Riguardo invece alle differenti opportunità che vedono protagonisti donne e uomini, sarebbe il caso di adottare delle leggi che garantiscano la parità salariale, offrendo una maggiore equità nel rapporto tra vita privata e vita professionale. Una maggiore flessibilità riguardo alle esigenze dei lavoratori potrebbe essere la strada giusta, in modo che possa garantire la possibilità alle donne di convivere più facilmente con la propria dimensione di donne lavoratrici e con quella di madri e lo stesso per gli uomini.
Nel 2020 l’Italia ha presentato un Piano Operativo a riguardo che mira a diminuire questo divario entro il 2025. Le proposte dei vari partiti sono legate ad un “Piano straordinario per l’occupazione femminile”.
Una legge che garantisce la parità salariale in Italia esiste già, ed è stata firmata il 3 dicembre 2021, con lo scopo di affrontare il problema del gender gap e di incoraggiare la partecipazione femminile al mondo del lavoro. I vari partiti puntano dunque su un rafforzamento di tale legge.

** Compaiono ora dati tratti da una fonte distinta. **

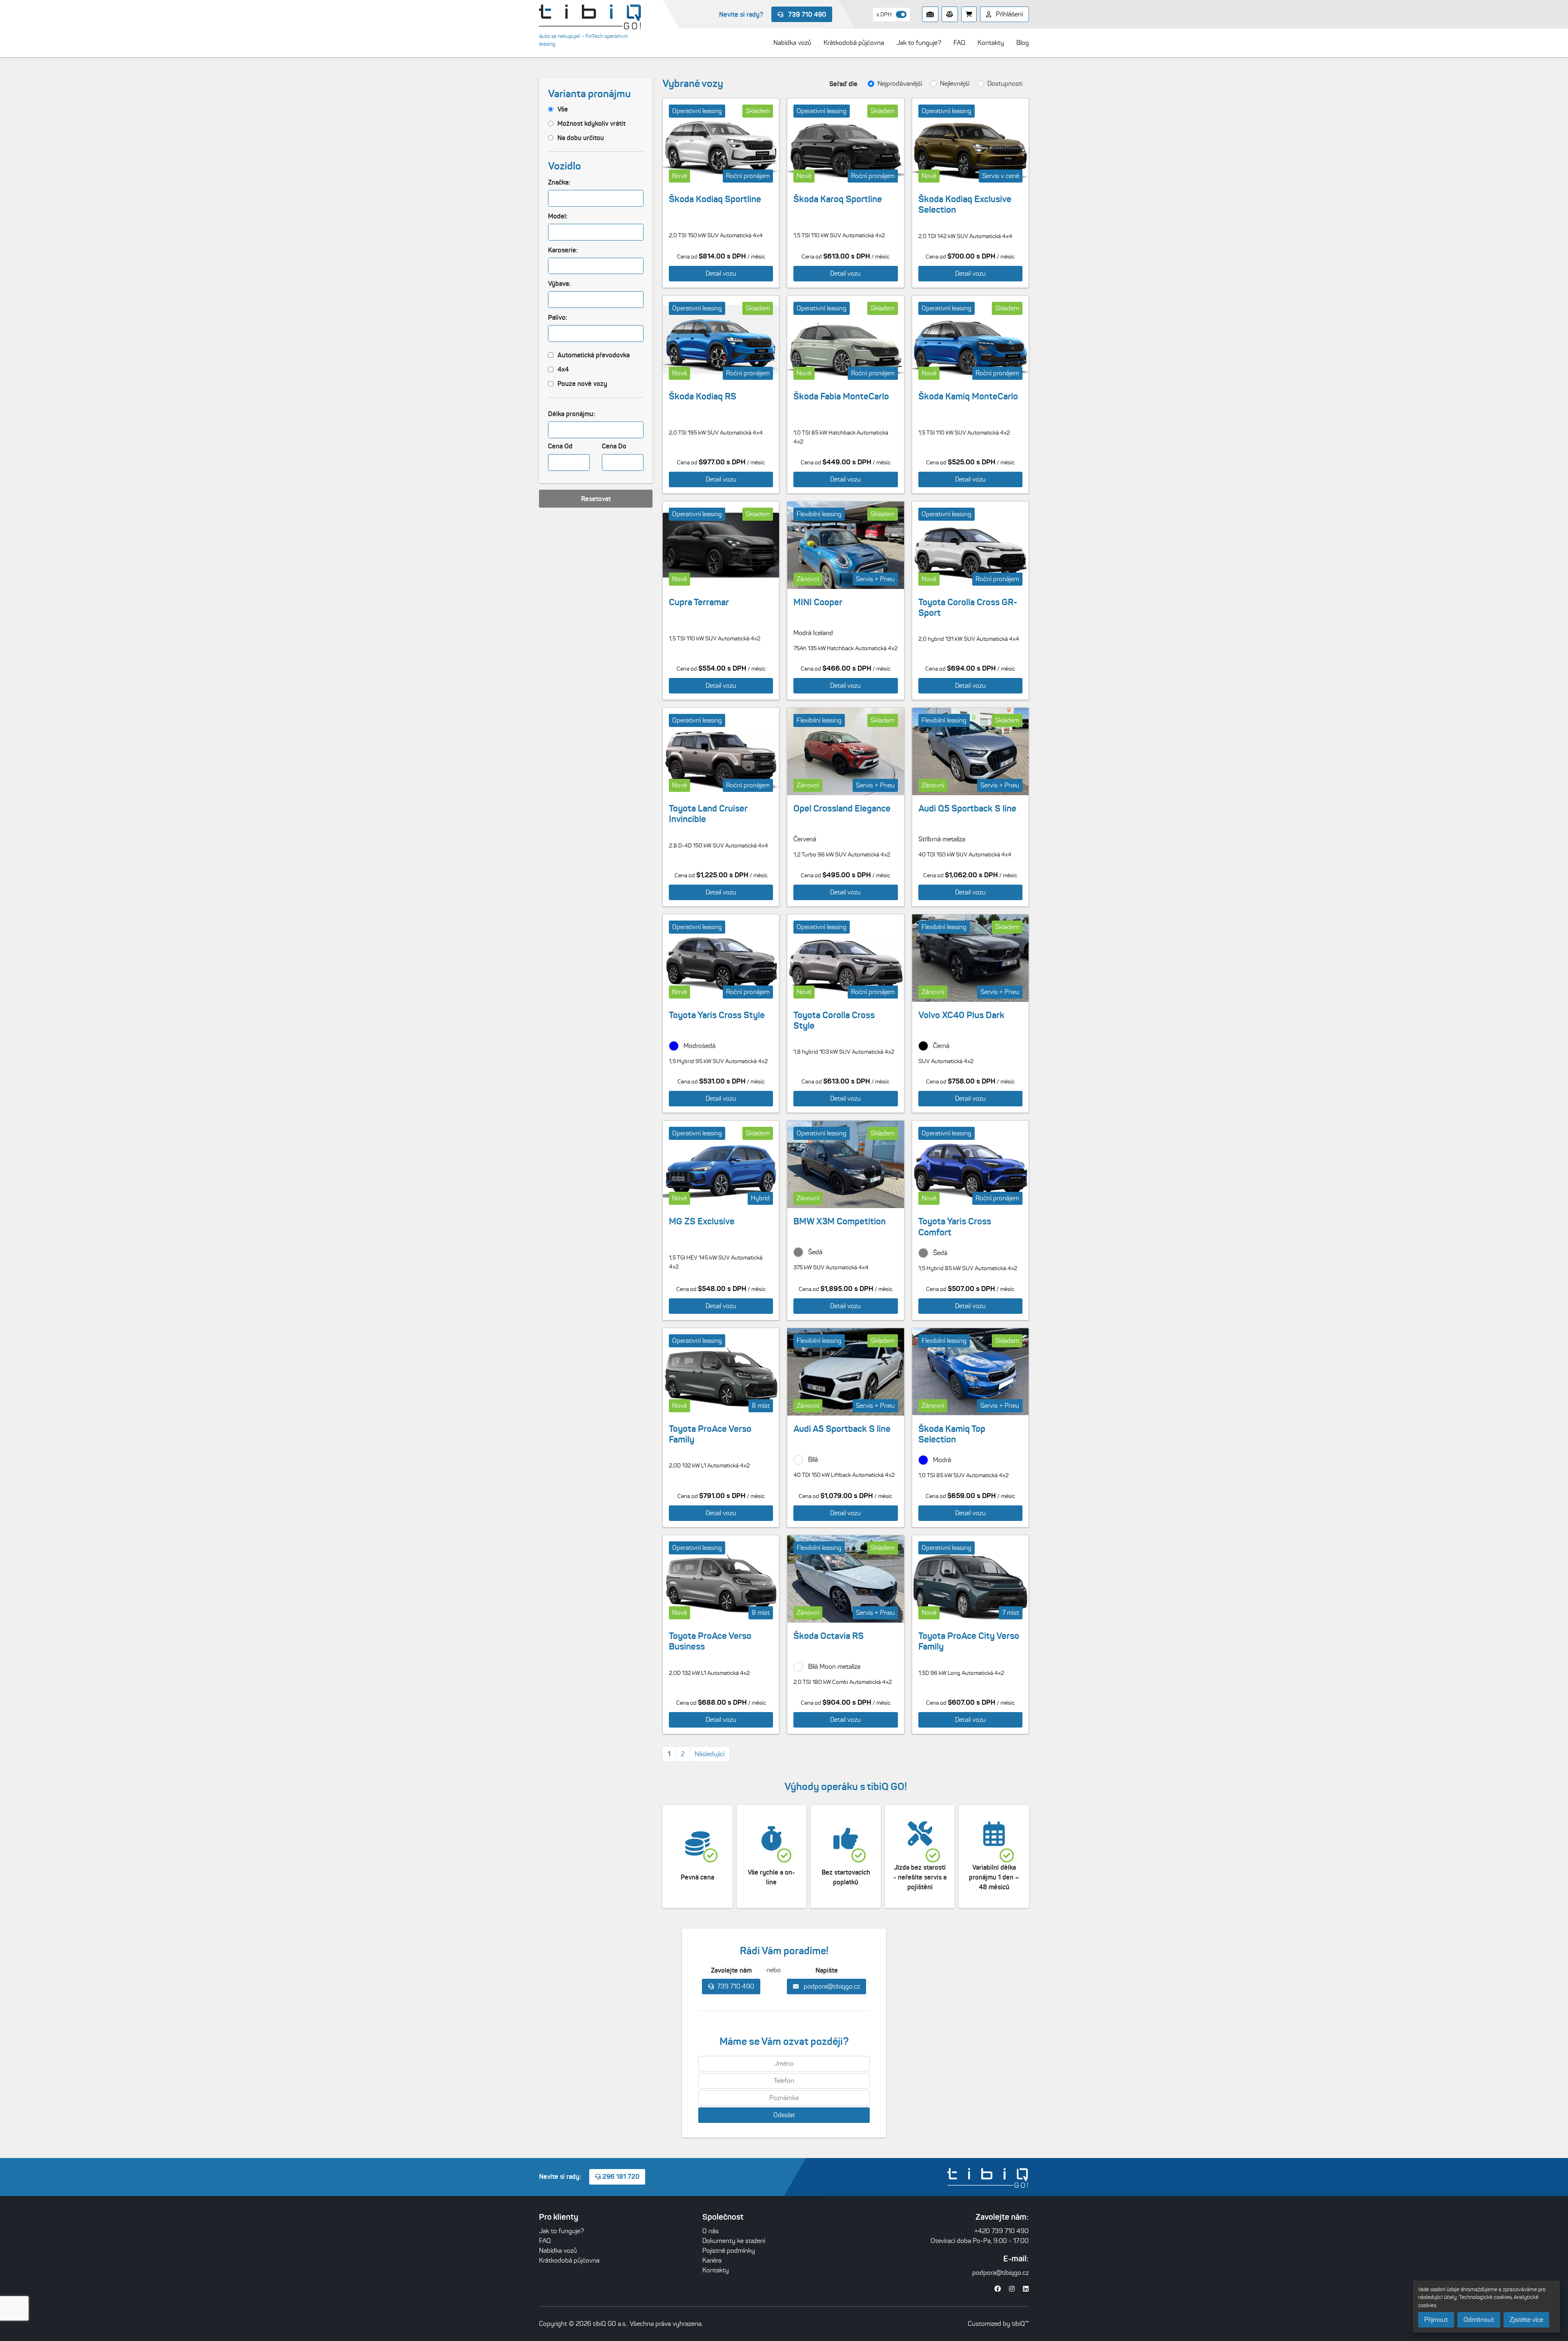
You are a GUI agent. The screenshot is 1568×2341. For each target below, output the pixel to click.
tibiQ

Un ulteriore obiettivo che l’Italia si pone è quello di approvare una legge sulla co-genitorialità, che quindi garantisca una parità a livello di congedi di maternità e congedi di paternità. Lo scorso 2022 è entrato in vigore un nuovo congedo di paternità obbligatorio, rivolto ai padri lavoratori dipendenti, che vale anche in caso di adozione e affidamento. Ma anche in questo caso la differenza è sostanziale se pensiamo che un uomo ha diritto a 10 giorni obbligatori per il congedo di paternità mentre una donna a 5 mesi.
Non solo gender gap pay
Come ogni fenomeno, anche quello del gender gap va analizzato nella propria interezza, tenendo in considerazione più fattori che vanno a toccare aspetti culturali ormai cristallizzati e ruoli a cui siamo abituati ad aderire. Il mondo lavorativo di per sè è un mondo nel quale la lotta alle disuguaglianze è una componente che deve essere sempre implementata.
Il gender gap, dunque, tocca diversi punti e non è da associare semplicemente al gender gap pay. Nello specifico il gender gap pay fa riferimento alla differenza salariale. Il gender gap è un fenomeno più ampio che va a toccare diversi aspetti culturali legati ad un discorso di ruoli. La disuguaglianza si percepisce anche nella difficoltà maggiore che hanno le donne a trovare un posto di lavoro e a mantenerlo in maniera continuativa nel tempo, oltre alla maggiore difficoltà femminile nell’accedere a posizioni di livelli lavorativi superiori.